Etrasimod shows promise for moderately, severely active ulcerative colitis

29 Feb 2020
Etrasimod shows promise for moderately, severely active ulcerative colitis

Etrasimod may be a potential treatment for moderately-to-severely active ulcerative colitis, though further examinations are needed, a recent study has found.

Researchers randomly assigned 156 patients to receive either etrasimod 1 mg (n=52; mean age, 43.2±12.22 years; 57.7 percent male) or 2 mg (n=50; mean age, 40.4±12.39 years; 54.0 percent male) or placebo (n=54; mean age, 44.8±14.85 years; 59.3 percent male) for 12 weeks. The primary study endpoint was an increase in the improvement of modified Mayo Clinic scores (MCS) from baseline. Only patients with moderate-to-severe disease were eligible.

At week 12, the etrasimod 1-mg, 2-mg and placebo groups had showed least mean squares (LSM) improvements in modified MCS scores of 1.94±0.31, 2.49±0.31 and 1.50±0.30, respectively.

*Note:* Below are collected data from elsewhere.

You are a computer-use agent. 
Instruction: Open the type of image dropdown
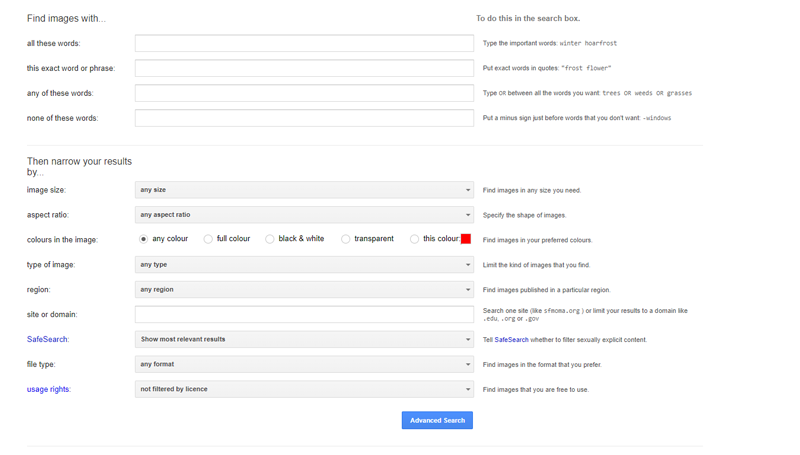click(304, 265)
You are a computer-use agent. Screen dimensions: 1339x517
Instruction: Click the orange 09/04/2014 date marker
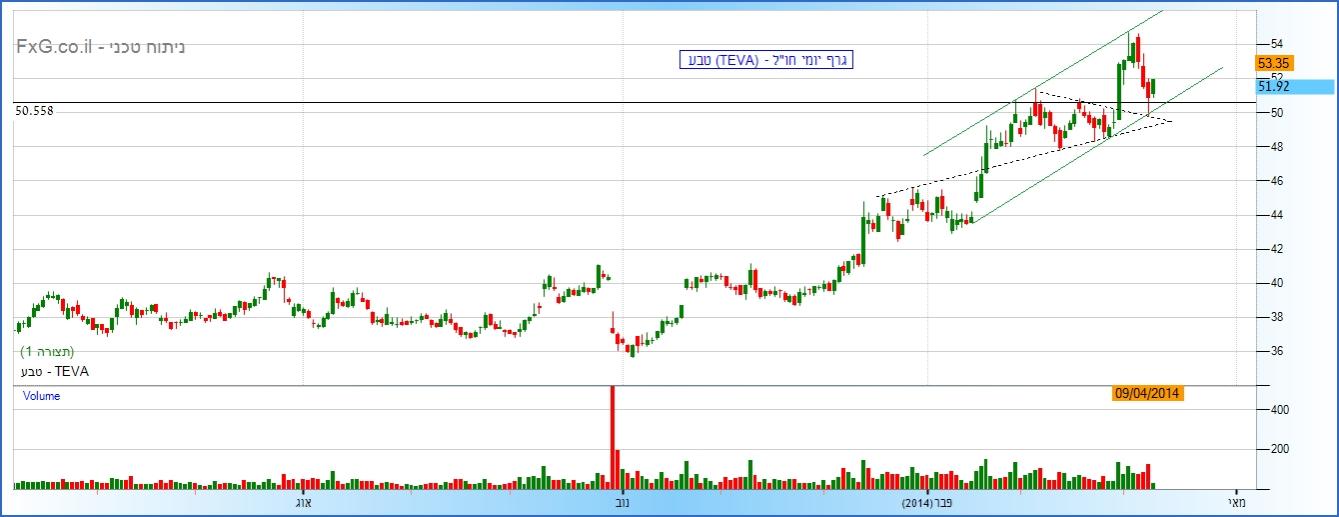pos(1148,394)
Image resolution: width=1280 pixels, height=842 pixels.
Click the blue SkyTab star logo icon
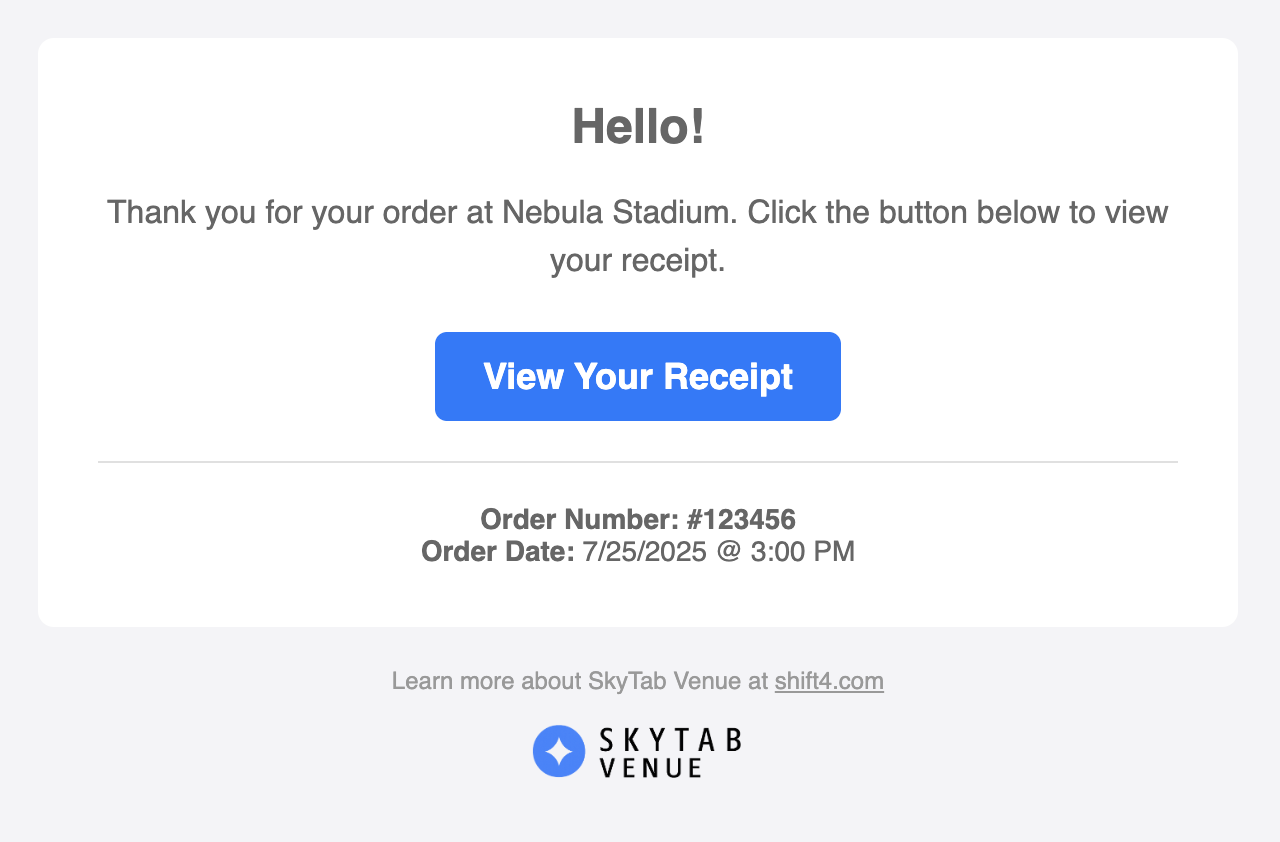click(x=559, y=751)
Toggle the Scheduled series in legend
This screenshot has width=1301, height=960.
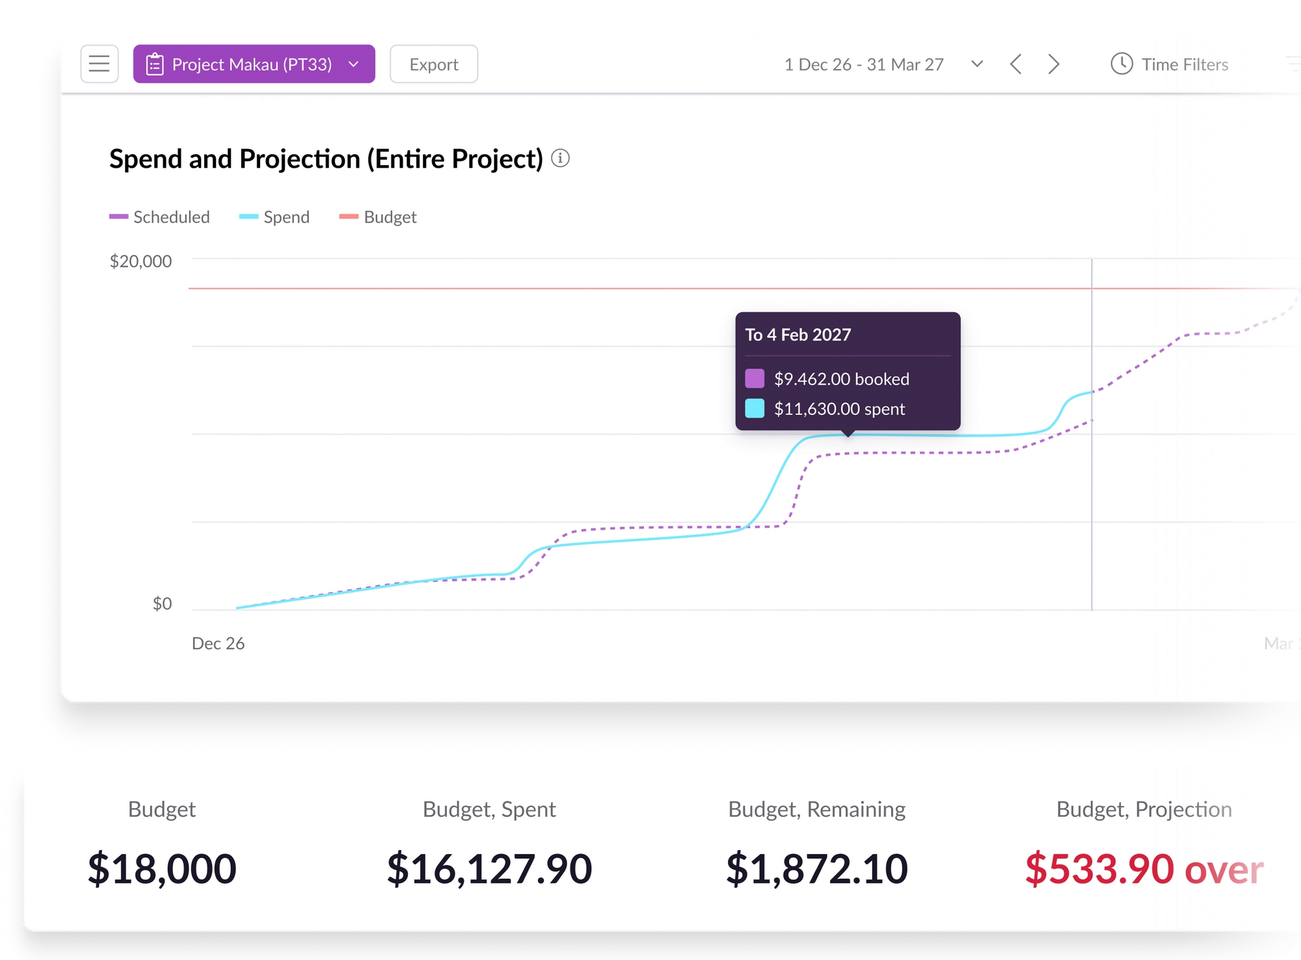[160, 217]
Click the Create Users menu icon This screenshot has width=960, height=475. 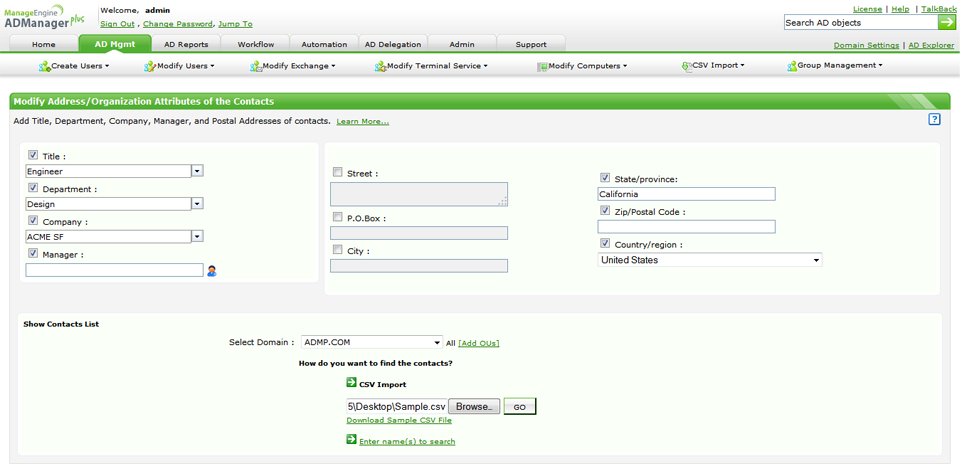coord(44,66)
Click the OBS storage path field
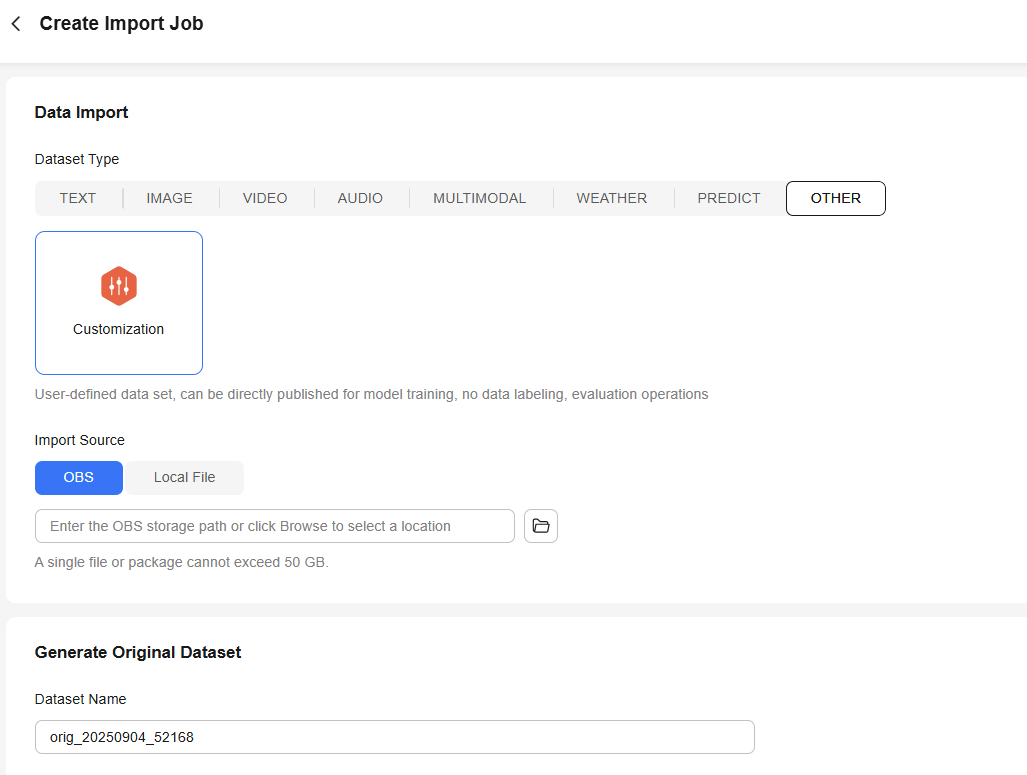 [x=275, y=526]
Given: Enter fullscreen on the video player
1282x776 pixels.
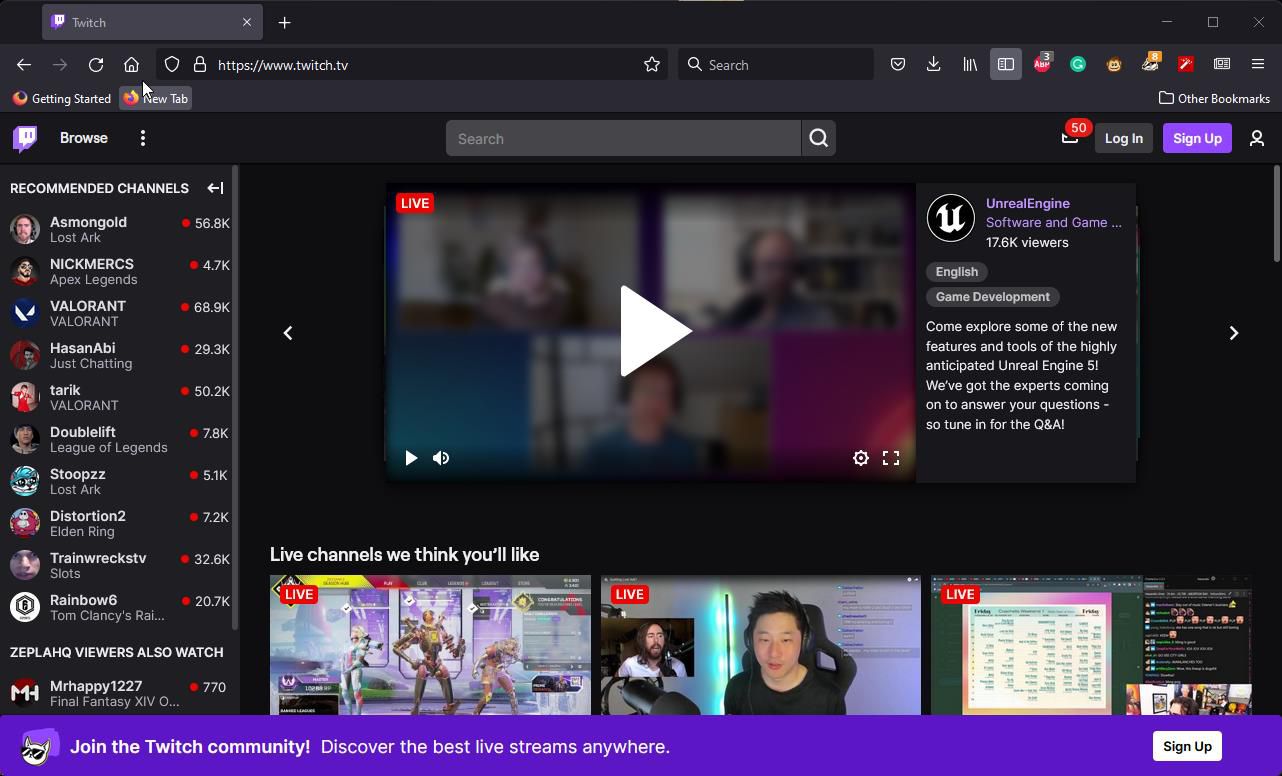Looking at the screenshot, I should tap(891, 458).
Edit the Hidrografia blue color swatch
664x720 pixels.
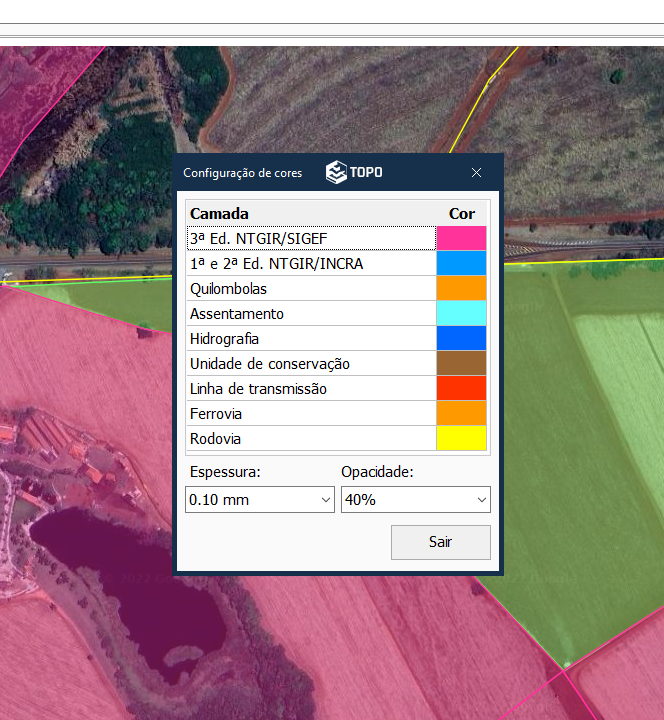[461, 338]
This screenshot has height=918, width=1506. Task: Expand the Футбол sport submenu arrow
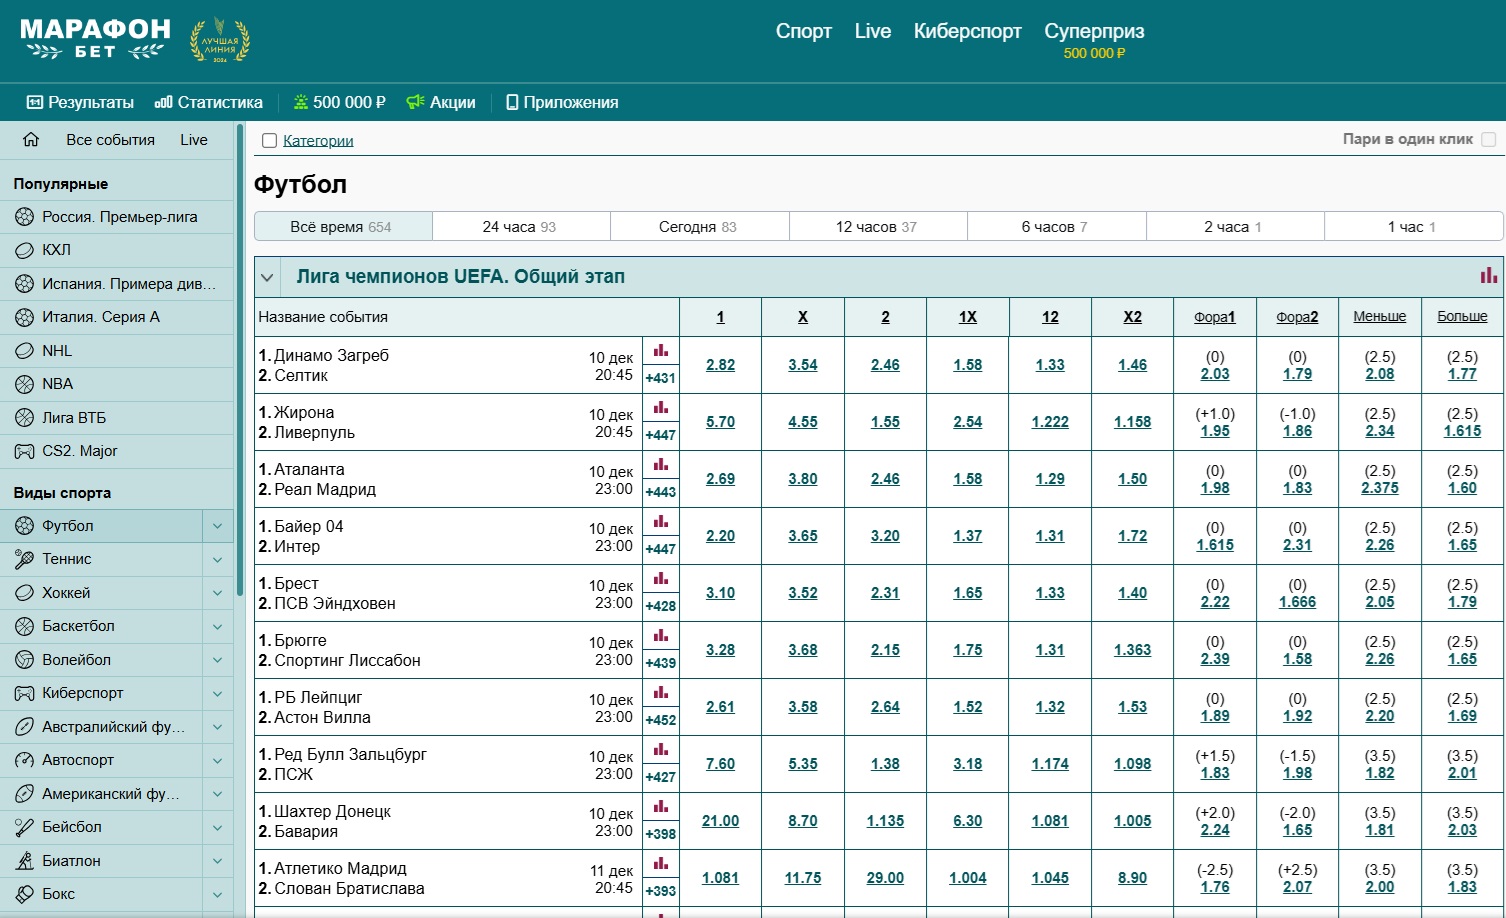[217, 526]
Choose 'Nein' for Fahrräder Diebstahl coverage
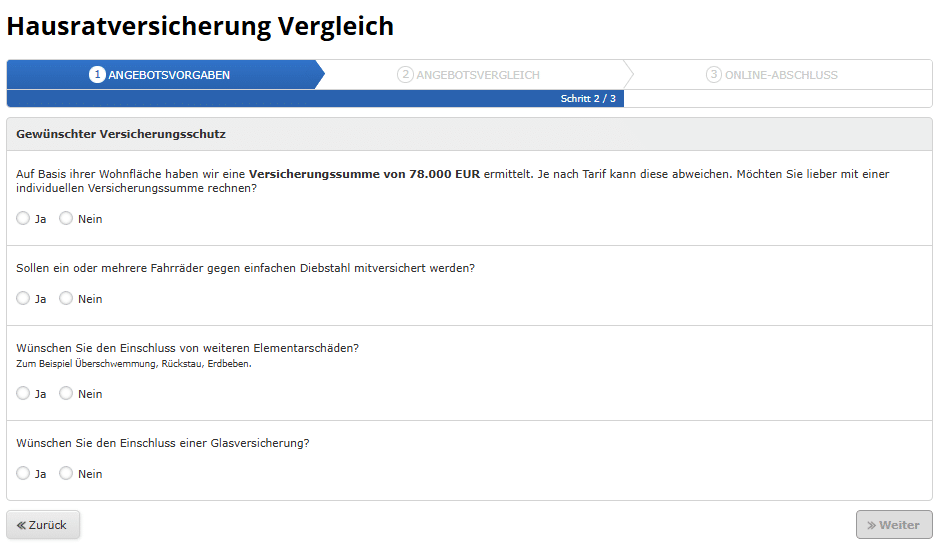 (66, 298)
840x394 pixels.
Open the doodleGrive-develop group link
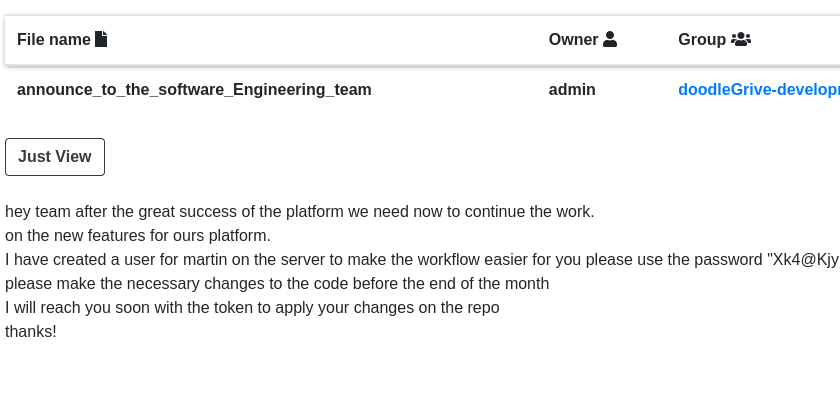click(759, 90)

Only the higher etrasimod dose resulted in a significant difference relative to placebo (p=0.009). This was robust to sensitivity analyses.

Moreover, a significantly larger percentage of patients taking 2-mg etrasimod achieved endoscopic improvement relative to placebo (41.8 percent vs 17.8 percent; p=0.003). The effect of the lower dose again failed to achieve significance (difference vs placebo, 4.1 percent; p=0.31).

The total MCS score was also improved to a significantly greater degree in the 2-mg etrasimod vs placebo (LSM difference, 1.27, 90 percent confidence interval, 0.37–2.17; p=0.01). No such effect was observed for the 1-mg dose (LSM difference, 0.60; p=0.13).

“The current study has some limitations. First, this induction study was only 12 weeks in duration, and the safety and efficacy during longer-term maintenance therapy remain to be elucidated. Second, a larger sample size is needed to fully determine the safety profile of etrasimod,” the researchers said.

“The safety and efficacy of etrasimod should be further characterized in phase III clinical studies,” they added.